____ Records shown
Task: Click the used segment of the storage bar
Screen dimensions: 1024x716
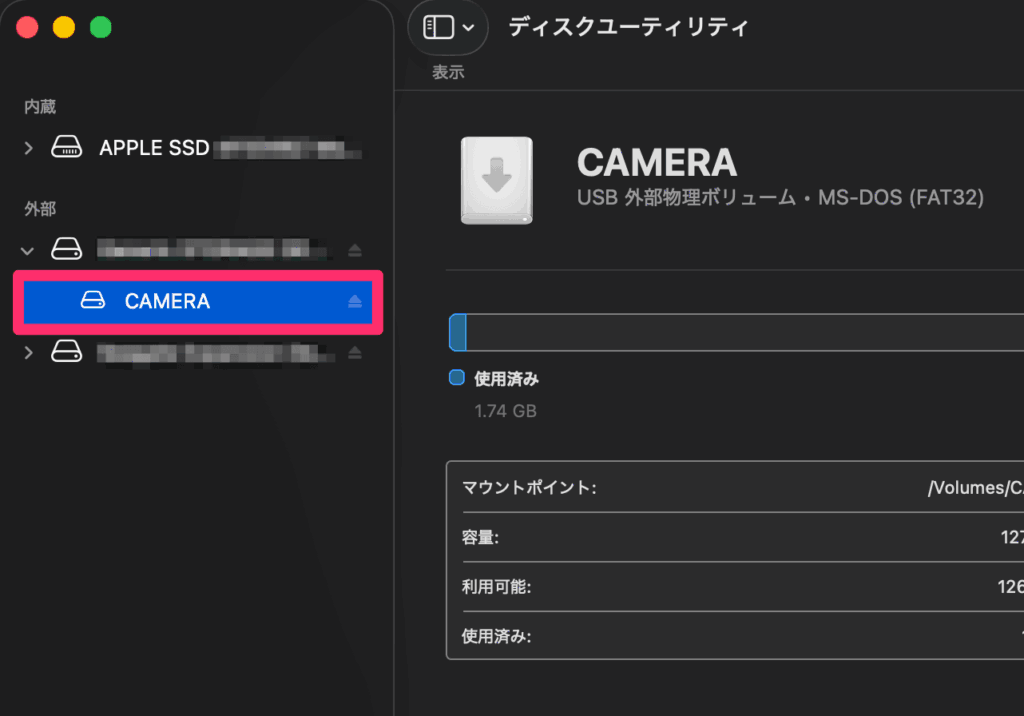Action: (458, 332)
________
____ Records shown
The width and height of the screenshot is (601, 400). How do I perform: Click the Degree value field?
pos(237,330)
________
Goal: Copy the material word for word, starting at the line with "The width and" and ending at the line with "pos(237,330)", with both of those lines included.

Finished task:
The width and height of the screenshot is (601, 400). How do I perform: Click the Degree value field?
pos(237,330)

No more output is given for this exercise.